The statement expressed the agencies’ recognition “that private sector innovation, including new ways of using existing tools or adopting new technologies, can help banks identify and report money laundering, terrorist financing, and other illicit financial activity by enhancing the effectiveness and efficiency of banks’ BSA/AML compliance programs.”  The statement declared that “[i]nnovation has the potential to augment aspects of banks’ BSA/AML compliance programs, such as risk identification, transaction monitoring, and suspicious activity reporting.”  In that regard, it cited examples of innovations that some banks have already undertaken:

Some banks are becoming increasingly sophisticated in their approaches to identifying suspicious activity, commensurate with their risk profiles, for example, by building or enhancing innovative internal financial intelligence units devoted to identifying complex and strategic illicit finance  vulnerabilities and threats. Some banks are also experimenting with artificial intelligence and digital identity technologies applicable to their BSA/AML compliance programs. These innovations and technologies can strengthen BSA/AML compliance approaches, as well as enhance transaction monitoring systems.

The statement specifically noted that the agencies “welcome these types of innovative approaches to further efforts to protect the financial system against illicit financial activity,” and that “these types of innovative approaches can maximize utilization of banks’ BSA/AML compliance resources.”

The statement offered an additional assurance that the agencies are committed to continued private-sector engagement with financial institutions, advocating early engagement with bank management to discuss pilot programs for innovative BSA/AML approaches.  Such early engagement, according to the statement, “can promote a better understanding of these approaches by the Agencies, as well as provide a means to discuss expectations regarding compliance and risk management,” and provide the agencies with the opportunity to “clarify supervisory expectations, as appropriate and necessary.”
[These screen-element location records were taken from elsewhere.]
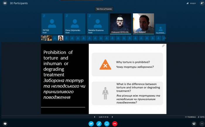Click the 30 Participants label
The width and height of the screenshot is (205, 127).
(18, 3)
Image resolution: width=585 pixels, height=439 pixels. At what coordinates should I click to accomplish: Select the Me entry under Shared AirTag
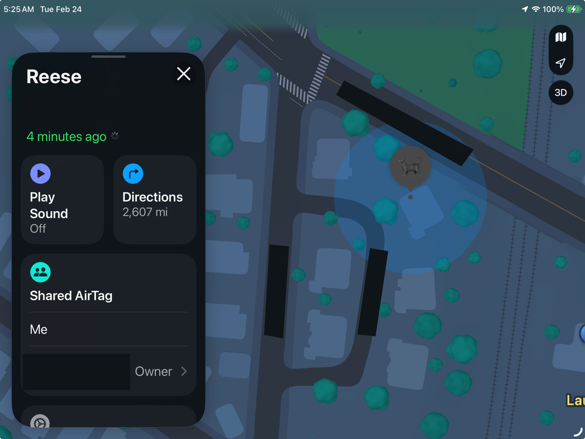pyautogui.click(x=109, y=329)
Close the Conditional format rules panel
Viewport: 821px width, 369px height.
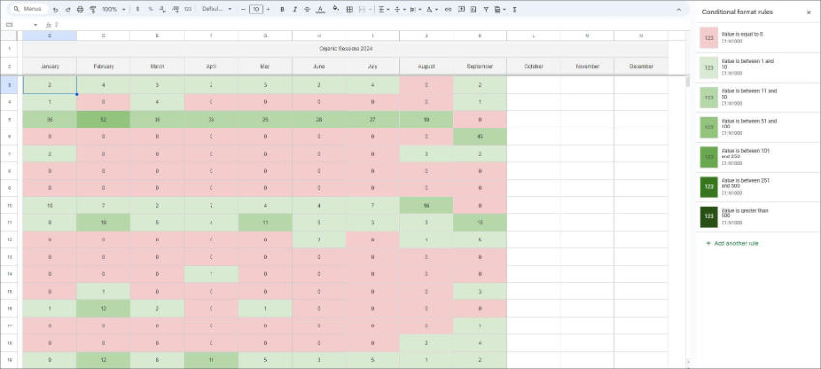(809, 12)
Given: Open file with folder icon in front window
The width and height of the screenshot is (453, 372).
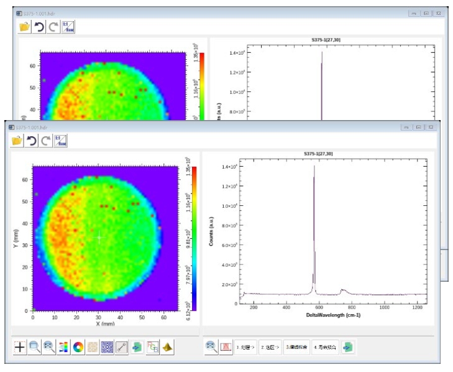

The statement also made four points critical to assuring financial institutions that the agencies do not intend to whipsaw them by encouraging innovation but then effectively penalizing them for the consequences of innovation.  First, it said that they “will not penalize or criticize banks that maintain effective BSA/AML compliance programs commensurate with their risk profiles but choose not to pursue innovative approaches.”  Second, it stated that while they expected banks to maintain effective BSA/AML compliance programs, they “will not advocate a particular method or technology for banks to comply with BSA/AML requirements.”  Third, it indicated the agencies’ openness to banks’ conducting pilot programs, “in conjunction with existing BSA/AML processes, [as] an important means of testing and validating the effectiveness of innovative approaches,” and to providing feedback to the banks on such pilot programs.  In particular, it stated that “pilot programs in and of themselves should not subject banks to supervisory criticism even if the pilot programs ultimately prove unsuccessful.”  Fourth, it offered a measured assurance that “pilot programs that expose gaps in a BSA/AML compliance program will not necessarily result in supervisory action with respect to that program.”

Note:  This statement is the second result of the ongoing work of a working group that the United States Department of the Treasury’s Office of Terrorism and Financial Intelligence and the Federal depository institutions regulators formed with the aim of improving the effectiveness and efficiency of the BSA/AML regime.  Previously, on October 3, FinCEN and the agencies issued a joint interagency statement on sharing Bank Secrecy Act resources.

Both of these statements are welcome developments in two respects.  First, they provide some specific assurance that federal bank regulators are genuinely interested in positive engagement with the financial sector, and not merely regulation and enforcement.  Second, they appear not to be pressing for or insisting that financial institutions must adhere to particular types of innovative methods or technologies that regulators have previously endorsed.  Financial institutions should therefore take the December 3 statement at its word and develop innovative AML/CTF approaches that they believe make sense from a risk-based perspective, and test the strength of the regulators’ professed commitment to engagement with the financial sector.